Hasan Kwame Jeffries: You know, one of the things I was struck by that you just said was the militarization of the police that's occurring at this time. In 1968, we have Nixon, you know, pursuing Vietnamization, right? The policy of turning the Vietnam War over, withdrawing US troops, and transferring that responsibility to the South Vietnamese. In a way, there's a different kind of Vietnamization going on in the streets of America. It's the militarization, sort of a military approach to combating Black protest and what was perceived as Black radicalism. Is that a fair statement?
Robyn Spencer: That is very fair. There's been a lot of great research on things like the red squads, the ways that the local police forces were increasingly funded, and then they took an approach of warfare to the type of urban rebellions that were there. Also, we can connect it to things like the use of the National Guards on the streets of the United States. It's really a time, I think, where the expansion of police powers, and even our assumptions as to what police should be doing, really undergo a dramatic transformation. And part of that is, of course, the creation of political prisoners, Panthers and supporters who are arrested for their political beliefs, some of whom are still languishing in prison all of these decades later, despite the fact that there were so many irregularities around their trials, oftentimes. Whether it be limited access to lawyers or whether it be a racist jury, etc. So part of the history and the legacy of the Black Panther Party is tied into this idea of carcerality. And from the civil rights movement's strategy of jail no bail, when activists would refuse to come out of prison and stay in in order to swell the ranks of Southern prisons, to the arrests of Panthers, and the use of bail as a way of draining the party's coffers, to the creation of political prisoners and their isolation from the rest of the movement, we can really see that the Black freedom struggle is tied up in the history and growth of the prison-industrial complex in the United States.

--- Recorded information ---
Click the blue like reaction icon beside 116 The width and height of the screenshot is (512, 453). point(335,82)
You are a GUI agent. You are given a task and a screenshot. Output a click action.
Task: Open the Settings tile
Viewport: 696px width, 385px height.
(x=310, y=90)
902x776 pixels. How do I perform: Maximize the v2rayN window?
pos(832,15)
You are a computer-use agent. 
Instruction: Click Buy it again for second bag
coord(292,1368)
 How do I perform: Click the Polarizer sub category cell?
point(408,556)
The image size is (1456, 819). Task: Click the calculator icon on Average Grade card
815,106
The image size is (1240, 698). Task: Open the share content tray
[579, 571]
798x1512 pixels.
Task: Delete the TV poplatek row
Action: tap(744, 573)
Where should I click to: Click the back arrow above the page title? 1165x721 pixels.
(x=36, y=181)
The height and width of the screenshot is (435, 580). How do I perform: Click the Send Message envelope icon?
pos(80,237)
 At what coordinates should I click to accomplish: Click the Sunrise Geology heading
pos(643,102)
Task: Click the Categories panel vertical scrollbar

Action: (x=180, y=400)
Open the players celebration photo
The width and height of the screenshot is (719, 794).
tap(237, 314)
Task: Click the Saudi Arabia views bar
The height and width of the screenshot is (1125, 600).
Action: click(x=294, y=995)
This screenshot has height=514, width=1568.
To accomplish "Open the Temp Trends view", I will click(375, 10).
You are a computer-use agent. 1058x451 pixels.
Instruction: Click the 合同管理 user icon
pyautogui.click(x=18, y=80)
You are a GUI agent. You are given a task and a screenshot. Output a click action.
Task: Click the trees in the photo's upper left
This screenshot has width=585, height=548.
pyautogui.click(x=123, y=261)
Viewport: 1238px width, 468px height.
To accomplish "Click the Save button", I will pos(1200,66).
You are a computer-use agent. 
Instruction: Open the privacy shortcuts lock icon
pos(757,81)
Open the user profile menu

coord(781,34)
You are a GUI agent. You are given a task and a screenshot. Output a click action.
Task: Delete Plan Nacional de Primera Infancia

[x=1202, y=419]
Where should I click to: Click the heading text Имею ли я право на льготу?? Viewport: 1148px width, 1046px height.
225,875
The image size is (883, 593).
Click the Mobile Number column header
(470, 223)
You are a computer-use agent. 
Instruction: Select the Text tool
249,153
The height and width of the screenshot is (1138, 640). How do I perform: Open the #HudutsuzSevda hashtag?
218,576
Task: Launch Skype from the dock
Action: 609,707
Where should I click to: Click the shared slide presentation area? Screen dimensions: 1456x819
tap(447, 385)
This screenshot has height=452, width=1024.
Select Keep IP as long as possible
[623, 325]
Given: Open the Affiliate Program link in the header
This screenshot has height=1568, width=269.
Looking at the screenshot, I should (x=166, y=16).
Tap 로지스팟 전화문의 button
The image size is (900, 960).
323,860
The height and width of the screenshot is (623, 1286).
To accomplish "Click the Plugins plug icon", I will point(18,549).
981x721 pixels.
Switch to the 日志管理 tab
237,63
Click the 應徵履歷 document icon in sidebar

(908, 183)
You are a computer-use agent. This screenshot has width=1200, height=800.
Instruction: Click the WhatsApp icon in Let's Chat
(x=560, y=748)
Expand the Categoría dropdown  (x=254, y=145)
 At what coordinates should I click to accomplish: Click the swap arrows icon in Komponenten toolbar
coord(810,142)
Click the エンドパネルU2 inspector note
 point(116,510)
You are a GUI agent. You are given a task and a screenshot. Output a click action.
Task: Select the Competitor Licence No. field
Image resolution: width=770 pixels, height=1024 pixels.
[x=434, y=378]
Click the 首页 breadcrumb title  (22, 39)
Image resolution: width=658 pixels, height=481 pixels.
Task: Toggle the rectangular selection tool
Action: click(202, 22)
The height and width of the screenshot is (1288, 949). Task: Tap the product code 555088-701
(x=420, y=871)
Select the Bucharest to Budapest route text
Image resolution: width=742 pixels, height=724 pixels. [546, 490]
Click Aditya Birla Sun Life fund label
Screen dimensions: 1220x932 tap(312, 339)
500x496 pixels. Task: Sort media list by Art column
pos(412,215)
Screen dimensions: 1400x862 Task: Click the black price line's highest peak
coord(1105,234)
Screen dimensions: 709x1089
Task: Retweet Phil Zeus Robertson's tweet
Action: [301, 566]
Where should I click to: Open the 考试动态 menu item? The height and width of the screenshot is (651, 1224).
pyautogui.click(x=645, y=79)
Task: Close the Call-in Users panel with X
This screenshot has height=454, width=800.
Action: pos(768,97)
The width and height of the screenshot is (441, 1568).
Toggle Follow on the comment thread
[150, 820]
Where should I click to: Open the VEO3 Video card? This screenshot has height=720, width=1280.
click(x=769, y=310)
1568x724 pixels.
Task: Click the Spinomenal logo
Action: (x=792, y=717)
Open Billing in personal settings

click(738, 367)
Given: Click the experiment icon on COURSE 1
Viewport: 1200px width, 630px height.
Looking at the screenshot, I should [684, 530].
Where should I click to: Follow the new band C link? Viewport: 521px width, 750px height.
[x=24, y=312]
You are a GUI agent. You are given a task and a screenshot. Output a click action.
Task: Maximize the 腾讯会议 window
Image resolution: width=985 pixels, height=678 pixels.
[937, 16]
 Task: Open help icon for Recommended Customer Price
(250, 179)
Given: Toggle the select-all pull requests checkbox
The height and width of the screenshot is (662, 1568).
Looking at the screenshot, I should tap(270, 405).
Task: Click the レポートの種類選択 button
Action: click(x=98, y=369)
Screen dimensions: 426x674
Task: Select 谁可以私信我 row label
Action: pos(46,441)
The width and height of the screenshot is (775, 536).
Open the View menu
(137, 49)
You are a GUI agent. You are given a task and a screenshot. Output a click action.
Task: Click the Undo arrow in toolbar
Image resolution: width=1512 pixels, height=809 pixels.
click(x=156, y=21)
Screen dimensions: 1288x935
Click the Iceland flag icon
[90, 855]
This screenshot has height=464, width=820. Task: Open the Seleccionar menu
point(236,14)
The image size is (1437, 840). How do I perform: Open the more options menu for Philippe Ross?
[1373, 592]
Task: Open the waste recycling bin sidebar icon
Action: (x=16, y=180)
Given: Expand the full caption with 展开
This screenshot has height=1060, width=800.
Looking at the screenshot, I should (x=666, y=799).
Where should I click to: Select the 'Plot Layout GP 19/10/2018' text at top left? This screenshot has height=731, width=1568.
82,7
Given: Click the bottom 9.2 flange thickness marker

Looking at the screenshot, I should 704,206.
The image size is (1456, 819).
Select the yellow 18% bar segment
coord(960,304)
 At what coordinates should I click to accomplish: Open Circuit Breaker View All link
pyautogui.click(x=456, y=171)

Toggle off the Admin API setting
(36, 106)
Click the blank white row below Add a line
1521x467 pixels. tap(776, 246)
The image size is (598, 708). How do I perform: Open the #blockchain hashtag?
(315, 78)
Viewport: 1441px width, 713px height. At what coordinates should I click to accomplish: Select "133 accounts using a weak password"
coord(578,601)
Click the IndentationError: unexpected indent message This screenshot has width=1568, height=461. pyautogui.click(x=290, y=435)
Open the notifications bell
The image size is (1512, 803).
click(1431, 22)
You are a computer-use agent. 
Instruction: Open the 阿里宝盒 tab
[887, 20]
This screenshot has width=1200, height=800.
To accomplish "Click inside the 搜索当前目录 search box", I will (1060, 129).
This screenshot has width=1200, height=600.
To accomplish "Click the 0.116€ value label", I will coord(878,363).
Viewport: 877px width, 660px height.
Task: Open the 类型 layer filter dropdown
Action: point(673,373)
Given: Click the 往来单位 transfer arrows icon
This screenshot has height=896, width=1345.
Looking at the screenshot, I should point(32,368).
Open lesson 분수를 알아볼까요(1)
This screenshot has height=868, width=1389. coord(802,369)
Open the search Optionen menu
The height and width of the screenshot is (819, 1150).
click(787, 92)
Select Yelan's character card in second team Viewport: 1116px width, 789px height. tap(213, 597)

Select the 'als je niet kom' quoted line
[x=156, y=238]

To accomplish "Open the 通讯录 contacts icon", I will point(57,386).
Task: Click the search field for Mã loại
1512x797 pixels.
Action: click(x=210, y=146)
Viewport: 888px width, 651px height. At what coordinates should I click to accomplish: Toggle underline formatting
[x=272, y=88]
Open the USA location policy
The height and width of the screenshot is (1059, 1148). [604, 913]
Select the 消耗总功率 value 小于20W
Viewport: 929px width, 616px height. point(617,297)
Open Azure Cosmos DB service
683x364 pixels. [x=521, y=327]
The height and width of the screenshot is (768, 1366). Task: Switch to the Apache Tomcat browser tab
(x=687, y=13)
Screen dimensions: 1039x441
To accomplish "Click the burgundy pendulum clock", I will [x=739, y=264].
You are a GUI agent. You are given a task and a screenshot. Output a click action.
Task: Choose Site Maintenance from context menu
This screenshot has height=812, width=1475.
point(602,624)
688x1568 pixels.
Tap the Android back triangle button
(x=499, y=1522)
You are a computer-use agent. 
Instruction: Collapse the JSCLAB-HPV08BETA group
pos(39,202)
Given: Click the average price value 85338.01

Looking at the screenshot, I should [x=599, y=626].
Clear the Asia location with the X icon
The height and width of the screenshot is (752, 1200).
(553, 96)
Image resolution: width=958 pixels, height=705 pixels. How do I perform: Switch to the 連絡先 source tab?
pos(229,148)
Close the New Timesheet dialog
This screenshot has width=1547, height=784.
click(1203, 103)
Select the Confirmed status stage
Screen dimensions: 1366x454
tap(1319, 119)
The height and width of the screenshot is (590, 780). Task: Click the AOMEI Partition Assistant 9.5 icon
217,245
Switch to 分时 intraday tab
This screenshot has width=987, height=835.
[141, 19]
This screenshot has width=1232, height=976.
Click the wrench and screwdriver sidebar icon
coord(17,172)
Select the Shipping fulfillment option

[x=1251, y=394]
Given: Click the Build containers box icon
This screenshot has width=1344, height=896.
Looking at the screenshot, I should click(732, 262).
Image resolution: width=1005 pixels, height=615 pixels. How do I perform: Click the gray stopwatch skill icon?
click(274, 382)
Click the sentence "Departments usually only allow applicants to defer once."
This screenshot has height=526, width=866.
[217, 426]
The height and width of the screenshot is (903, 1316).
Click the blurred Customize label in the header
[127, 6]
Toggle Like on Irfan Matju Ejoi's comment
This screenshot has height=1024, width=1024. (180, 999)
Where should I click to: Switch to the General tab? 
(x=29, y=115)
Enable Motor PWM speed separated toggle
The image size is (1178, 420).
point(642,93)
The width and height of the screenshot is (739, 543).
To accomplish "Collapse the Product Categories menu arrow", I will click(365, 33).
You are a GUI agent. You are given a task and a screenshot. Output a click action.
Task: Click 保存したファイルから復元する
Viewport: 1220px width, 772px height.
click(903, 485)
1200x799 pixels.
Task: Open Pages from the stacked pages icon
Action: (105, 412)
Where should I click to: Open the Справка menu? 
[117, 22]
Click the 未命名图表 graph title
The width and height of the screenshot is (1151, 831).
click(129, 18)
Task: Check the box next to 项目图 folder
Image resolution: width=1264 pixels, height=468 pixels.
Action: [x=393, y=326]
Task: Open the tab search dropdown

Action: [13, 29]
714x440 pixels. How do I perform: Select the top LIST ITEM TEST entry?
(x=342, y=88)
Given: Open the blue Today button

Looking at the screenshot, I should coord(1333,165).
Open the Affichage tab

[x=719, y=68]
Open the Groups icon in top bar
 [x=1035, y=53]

--- Questions ---
a. In the conversation about policing and the Black Panther Party, what policy was Nixon pursuing in 1968?
b. Reproduce word for word the part of the conversation about policing and the Black Panther Party between "Hasan Kwame Jeffries: You" and "a fair statement?", inclusive.

--- Answers to this exercise ---
a. Vietnamization, which meant withdrawing US troops and turning the Vietnam War over to the South Vietnamese.

b.
Hasan Kwame Jeffries: You know, one of the things I was struck by that you just said was the militarization of the police that's occurring at this time. In 1968, we have Nixon, you know, pursuing Vietnamization, right? The policy of turning the Vietnam War over, withdrawing US troops, and transferring that responsibility to the South Vietnamese. In a way, there's a different kind of Vietnamization going on in the streets of America. It's the militarization, sort of a military approach to combating Black protest and what was perceived as Black radicalism. Is that a fair statement?